---- Information given

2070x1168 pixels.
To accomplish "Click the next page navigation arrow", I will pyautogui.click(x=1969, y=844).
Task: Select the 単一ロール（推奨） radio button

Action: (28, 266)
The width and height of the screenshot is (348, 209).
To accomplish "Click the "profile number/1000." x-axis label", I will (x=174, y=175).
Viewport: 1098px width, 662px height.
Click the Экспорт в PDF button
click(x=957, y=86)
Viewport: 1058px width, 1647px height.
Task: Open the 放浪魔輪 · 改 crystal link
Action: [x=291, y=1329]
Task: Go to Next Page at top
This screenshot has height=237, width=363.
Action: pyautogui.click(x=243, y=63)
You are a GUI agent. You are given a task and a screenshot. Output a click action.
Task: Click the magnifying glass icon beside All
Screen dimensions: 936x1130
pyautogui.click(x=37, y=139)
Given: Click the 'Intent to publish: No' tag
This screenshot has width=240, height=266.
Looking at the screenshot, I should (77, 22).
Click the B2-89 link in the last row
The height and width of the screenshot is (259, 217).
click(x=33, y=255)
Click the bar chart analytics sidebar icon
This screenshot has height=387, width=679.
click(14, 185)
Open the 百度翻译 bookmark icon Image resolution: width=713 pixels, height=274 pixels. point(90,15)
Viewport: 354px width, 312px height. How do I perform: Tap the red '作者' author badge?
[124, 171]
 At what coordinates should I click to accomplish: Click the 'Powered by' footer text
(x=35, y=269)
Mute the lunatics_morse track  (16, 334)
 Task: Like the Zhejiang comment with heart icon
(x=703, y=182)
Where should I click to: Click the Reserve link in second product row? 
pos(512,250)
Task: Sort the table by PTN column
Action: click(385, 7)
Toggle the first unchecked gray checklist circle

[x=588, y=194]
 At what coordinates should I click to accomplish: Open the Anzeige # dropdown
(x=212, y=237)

--------

What to produce: When the entries above are retyped, each line must stay exactly as it is.

Response to the exercise:
2070x1168 pixels.
To accomplish "Click the next page navigation arrow", I will pyautogui.click(x=1969, y=844).
Task: Select the 単一ロール（推奨） radio button

Action: (28, 266)
The width and height of the screenshot is (348, 209).
To accomplish "Click the "profile number/1000." x-axis label", I will (x=174, y=175).
Viewport: 1098px width, 662px height.
Click the Экспорт в PDF button
click(x=957, y=86)
Viewport: 1058px width, 1647px height.
Task: Open the 放浪魔輪 · 改 crystal link
Action: [x=291, y=1329]
Task: Go to Next Page at top
This screenshot has height=237, width=363.
Action: pyautogui.click(x=243, y=63)
You are a GUI agent. You are given a task and a screenshot. Output a click action.
Task: Click the magnifying glass icon beside All
Screen dimensions: 936x1130
pyautogui.click(x=37, y=139)
Given: Click the 'Intent to publish: No' tag
This screenshot has width=240, height=266.
Looking at the screenshot, I should (77, 22).
Click the B2-89 link in the last row
The height and width of the screenshot is (259, 217).
click(x=33, y=255)
Click the bar chart analytics sidebar icon
This screenshot has height=387, width=679.
click(14, 185)
Open the 百度翻译 bookmark icon Image resolution: width=713 pixels, height=274 pixels. point(90,15)
Viewport: 354px width, 312px height. How do I perform: Tap the red '作者' author badge?
[124, 171]
 At what coordinates should I click to accomplish: Click the 'Powered by' footer text
(x=35, y=269)
Mute the lunatics_morse track  (16, 334)
 Task: Like the Zhejiang comment with heart icon
(x=703, y=182)
Where should I click to: Click the Reserve link in second product row? 
pos(512,250)
Task: Sort the table by PTN column
Action: click(385, 7)
Toggle the first unchecked gray checklist circle

[x=588, y=194]
 At what coordinates should I click to accomplish: Open the Anzeige # dropdown
(x=212, y=237)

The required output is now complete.